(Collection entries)
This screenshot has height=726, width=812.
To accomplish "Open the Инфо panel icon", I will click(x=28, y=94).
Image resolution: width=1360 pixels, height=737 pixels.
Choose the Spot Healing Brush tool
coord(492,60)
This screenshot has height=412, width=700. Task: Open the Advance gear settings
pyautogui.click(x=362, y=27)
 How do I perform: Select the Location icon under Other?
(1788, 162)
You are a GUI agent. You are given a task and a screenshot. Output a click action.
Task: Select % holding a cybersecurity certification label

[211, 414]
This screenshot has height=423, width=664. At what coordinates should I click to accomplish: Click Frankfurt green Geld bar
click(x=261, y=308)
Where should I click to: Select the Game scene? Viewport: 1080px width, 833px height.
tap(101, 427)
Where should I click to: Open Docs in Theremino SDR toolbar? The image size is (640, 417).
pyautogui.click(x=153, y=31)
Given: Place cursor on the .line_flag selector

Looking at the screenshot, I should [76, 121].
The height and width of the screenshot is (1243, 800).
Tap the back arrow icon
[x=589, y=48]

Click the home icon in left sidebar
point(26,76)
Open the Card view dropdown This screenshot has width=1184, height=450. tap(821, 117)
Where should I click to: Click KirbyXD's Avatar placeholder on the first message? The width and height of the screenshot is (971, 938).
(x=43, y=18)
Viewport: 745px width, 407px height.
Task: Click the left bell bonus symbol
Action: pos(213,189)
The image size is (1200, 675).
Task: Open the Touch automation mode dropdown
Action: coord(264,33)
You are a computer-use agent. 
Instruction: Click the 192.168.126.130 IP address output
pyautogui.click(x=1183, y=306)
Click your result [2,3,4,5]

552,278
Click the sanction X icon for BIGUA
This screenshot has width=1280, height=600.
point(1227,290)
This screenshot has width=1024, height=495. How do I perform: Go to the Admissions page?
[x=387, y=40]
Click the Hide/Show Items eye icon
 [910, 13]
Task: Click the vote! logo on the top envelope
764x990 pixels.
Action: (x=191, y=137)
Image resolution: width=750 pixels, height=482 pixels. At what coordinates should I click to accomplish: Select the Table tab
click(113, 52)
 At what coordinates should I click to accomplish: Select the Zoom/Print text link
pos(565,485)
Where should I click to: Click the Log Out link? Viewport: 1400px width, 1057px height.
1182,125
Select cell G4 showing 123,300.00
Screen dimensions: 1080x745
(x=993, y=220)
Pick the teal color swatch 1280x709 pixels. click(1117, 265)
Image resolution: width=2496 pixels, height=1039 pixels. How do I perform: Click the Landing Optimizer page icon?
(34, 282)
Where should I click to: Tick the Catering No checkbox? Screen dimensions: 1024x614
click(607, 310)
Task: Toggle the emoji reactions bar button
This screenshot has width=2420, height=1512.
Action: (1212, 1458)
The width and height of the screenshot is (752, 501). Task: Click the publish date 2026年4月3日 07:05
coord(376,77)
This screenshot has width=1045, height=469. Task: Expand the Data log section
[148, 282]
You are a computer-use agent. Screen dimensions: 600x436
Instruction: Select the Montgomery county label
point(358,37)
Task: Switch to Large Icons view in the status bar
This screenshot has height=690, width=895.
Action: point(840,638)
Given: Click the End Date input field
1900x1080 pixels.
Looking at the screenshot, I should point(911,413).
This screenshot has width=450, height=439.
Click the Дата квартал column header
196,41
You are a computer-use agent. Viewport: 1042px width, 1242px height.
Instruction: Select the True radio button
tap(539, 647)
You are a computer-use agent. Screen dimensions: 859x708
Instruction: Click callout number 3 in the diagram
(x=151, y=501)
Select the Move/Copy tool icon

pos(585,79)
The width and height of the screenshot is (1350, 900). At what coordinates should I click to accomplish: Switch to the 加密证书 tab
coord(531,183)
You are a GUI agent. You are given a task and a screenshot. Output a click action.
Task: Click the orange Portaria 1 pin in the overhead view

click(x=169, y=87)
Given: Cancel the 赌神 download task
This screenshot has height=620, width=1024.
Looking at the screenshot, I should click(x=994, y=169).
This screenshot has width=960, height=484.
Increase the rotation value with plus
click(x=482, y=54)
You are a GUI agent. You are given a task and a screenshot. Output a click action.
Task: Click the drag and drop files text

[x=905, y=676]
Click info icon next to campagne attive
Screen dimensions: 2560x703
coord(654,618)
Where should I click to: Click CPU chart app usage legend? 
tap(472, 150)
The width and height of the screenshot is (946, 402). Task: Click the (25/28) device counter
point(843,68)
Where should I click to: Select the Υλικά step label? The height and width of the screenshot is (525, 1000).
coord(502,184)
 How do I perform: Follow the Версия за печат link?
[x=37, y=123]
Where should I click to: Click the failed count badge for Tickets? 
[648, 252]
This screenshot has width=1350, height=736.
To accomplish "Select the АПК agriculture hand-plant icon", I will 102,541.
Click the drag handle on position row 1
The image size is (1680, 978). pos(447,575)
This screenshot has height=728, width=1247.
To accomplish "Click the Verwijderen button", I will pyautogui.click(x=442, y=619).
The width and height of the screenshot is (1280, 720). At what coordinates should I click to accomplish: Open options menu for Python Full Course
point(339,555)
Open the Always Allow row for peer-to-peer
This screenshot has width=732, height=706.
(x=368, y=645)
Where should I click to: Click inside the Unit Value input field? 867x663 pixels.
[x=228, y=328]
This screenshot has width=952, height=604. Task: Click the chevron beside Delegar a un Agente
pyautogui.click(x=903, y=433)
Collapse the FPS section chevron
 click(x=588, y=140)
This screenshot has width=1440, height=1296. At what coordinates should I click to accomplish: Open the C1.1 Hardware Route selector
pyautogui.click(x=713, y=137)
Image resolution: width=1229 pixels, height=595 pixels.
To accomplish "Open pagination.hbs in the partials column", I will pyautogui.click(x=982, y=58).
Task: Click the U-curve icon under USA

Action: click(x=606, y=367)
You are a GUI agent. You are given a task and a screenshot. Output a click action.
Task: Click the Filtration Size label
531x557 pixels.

## TASK DIRECTIONS
Without omitting anything, set down all the entries above again.

## ANSWER TO THIS PROBLEM
This screenshot has height=726, width=812.
To accomplish "Open the Инфо panel icon", I will click(x=28, y=94).
Image resolution: width=1360 pixels, height=737 pixels.
Choose the Spot Healing Brush tool
coord(492,60)
This screenshot has height=412, width=700. Task: Open the Advance gear settings
pyautogui.click(x=362, y=27)
 How do I perform: Select the Location icon under Other?
(1788, 162)
You are a GUI agent. You are given a task and a screenshot. Output a click action.
Task: Select % holding a cybersecurity certification label

[211, 414]
This screenshot has height=423, width=664. At what coordinates should I click to accomplish: Click Frankfurt green Geld bar
click(x=261, y=308)
Where should I click to: Select the Game scene? Viewport: 1080px width, 833px height.
tap(101, 427)
Where should I click to: Open Docs in Theremino SDR toolbar? The image size is (640, 417).
pyautogui.click(x=153, y=31)
Given: Place cursor on the .line_flag selector

Looking at the screenshot, I should [76, 121].
The height and width of the screenshot is (1243, 800).
Tap the back arrow icon
[x=589, y=48]

Click the home icon in left sidebar
point(26,76)
Open the Card view dropdown This screenshot has width=1184, height=450. tap(821, 117)
Where should I click to: Click KirbyXD's Avatar placeholder on the first message? The width and height of the screenshot is (971, 938).
(x=43, y=18)
Viewport: 745px width, 407px height.
Task: Click the left bell bonus symbol
Action: pos(213,189)
The image size is (1200, 675).
Task: Open the Touch automation mode dropdown
Action: coord(264,33)
You are a computer-use agent. 
Instruction: Click the 192.168.126.130 IP address output
pyautogui.click(x=1183, y=306)
Click your result [2,3,4,5]

552,278
Click the sanction X icon for BIGUA
This screenshot has width=1280, height=600.
point(1227,290)
This screenshot has width=1024, height=495. How do I perform: Go to the Admissions page?
[x=387, y=40]
Click the Hide/Show Items eye icon
 [910, 13]
Task: Click the vote! logo on the top envelope
764x990 pixels.
Action: (x=191, y=137)
Image resolution: width=750 pixels, height=482 pixels. At what coordinates should I click to accomplish: Select the Table tab
click(113, 52)
 At what coordinates should I click to accomplish: Select the Zoom/Print text link
pos(565,485)
Where should I click to: Click the Log Out link? Viewport: 1400px width, 1057px height.
1182,125
Select cell G4 showing 123,300.00
Screen dimensions: 1080x745
(x=993, y=220)
Pick the teal color swatch 1280x709 pixels. click(1117, 265)
Image resolution: width=2496 pixels, height=1039 pixels. How do I perform: Click the Landing Optimizer page icon?
(34, 282)
Where should I click to: Tick the Catering No checkbox? Screen dimensions: 1024x614
click(607, 310)
Task: Toggle the emoji reactions bar button
This screenshot has width=2420, height=1512.
Action: (1212, 1458)
The width and height of the screenshot is (752, 501). Task: Click the publish date 2026年4月3日 07:05
coord(376,77)
This screenshot has width=1045, height=469. Task: Expand the Data log section
[148, 282]
You are a computer-use agent. Screen dimensions: 600x436
Instruction: Select the Montgomery county label
point(358,37)
Task: Switch to Large Icons view in the status bar
This screenshot has height=690, width=895.
Action: point(840,638)
Given: Click the End Date input field
1900x1080 pixels.
Looking at the screenshot, I should point(911,413).
This screenshot has width=450, height=439.
Click the Дата квартал column header
196,41
You are a computer-use agent. Viewport: 1042px width, 1242px height.
Instruction: Select the True radio button
tap(539, 647)
You are a computer-use agent. Screen dimensions: 859x708
Instruction: Click callout number 3 in the diagram
(x=151, y=501)
Select the Move/Copy tool icon

pos(585,79)
The width and height of the screenshot is (1350, 900). At what coordinates should I click to accomplish: Switch to the 加密证书 tab
coord(531,183)
You are a GUI agent. You are given a task and a screenshot. Output a click action.
Task: Click the orange Portaria 1 pin in the overhead view

click(x=169, y=87)
Given: Cancel the 赌神 download task
This screenshot has height=620, width=1024.
Looking at the screenshot, I should click(x=994, y=169).
This screenshot has width=960, height=484.
Increase the rotation value with plus
click(x=482, y=54)
You are a GUI agent. You are given a task and a screenshot. Output a click action.
Task: Click the drag and drop files text

[x=905, y=676]
Click info icon next to campagne attive
Screen dimensions: 2560x703
coord(654,618)
Where should I click to: Click CPU chart app usage legend? 
tap(472, 150)
The width and height of the screenshot is (946, 402). Task: Click the (25/28) device counter
point(843,68)
Where should I click to: Select the Υλικά step label? The height and width of the screenshot is (525, 1000).
coord(502,184)
 How do I perform: Follow the Версия за печат link?
[x=37, y=123]
Where should I click to: Click the failed count badge for Tickets? 
[648, 252]
This screenshot has width=1350, height=736.
To accomplish "Select the АПК agriculture hand-plant icon", I will 102,541.
Click the drag handle on position row 1
The image size is (1680, 978). pos(447,575)
This screenshot has height=728, width=1247.
To accomplish "Click the Verwijderen button", I will pyautogui.click(x=442, y=619).
The width and height of the screenshot is (1280, 720). At what coordinates should I click to accomplish: Open options menu for Python Full Course
point(339,555)
Open the Always Allow row for peer-to-peer
This screenshot has width=732, height=706.
(x=368, y=645)
Where should I click to: Click inside the Unit Value input field? 867x663 pixels.
[x=228, y=328]
This screenshot has width=952, height=604. Task: Click the chevron beside Delegar a un Agente
pyautogui.click(x=903, y=433)
Collapse the FPS section chevron
 click(x=588, y=140)
This screenshot has width=1440, height=1296. At what coordinates should I click to accomplish: Open the C1.1 Hardware Route selector
pyautogui.click(x=713, y=137)
Image resolution: width=1229 pixels, height=595 pixels.
To accomplish "Open pagination.hbs in the partials column", I will pyautogui.click(x=982, y=58).
Task: Click the U-curve icon under USA

Action: click(x=606, y=367)
You are a GUI agent. You are given a task and a screenshot. Output a click action.
Task: Click the Filtration Size label
531x557 pixels.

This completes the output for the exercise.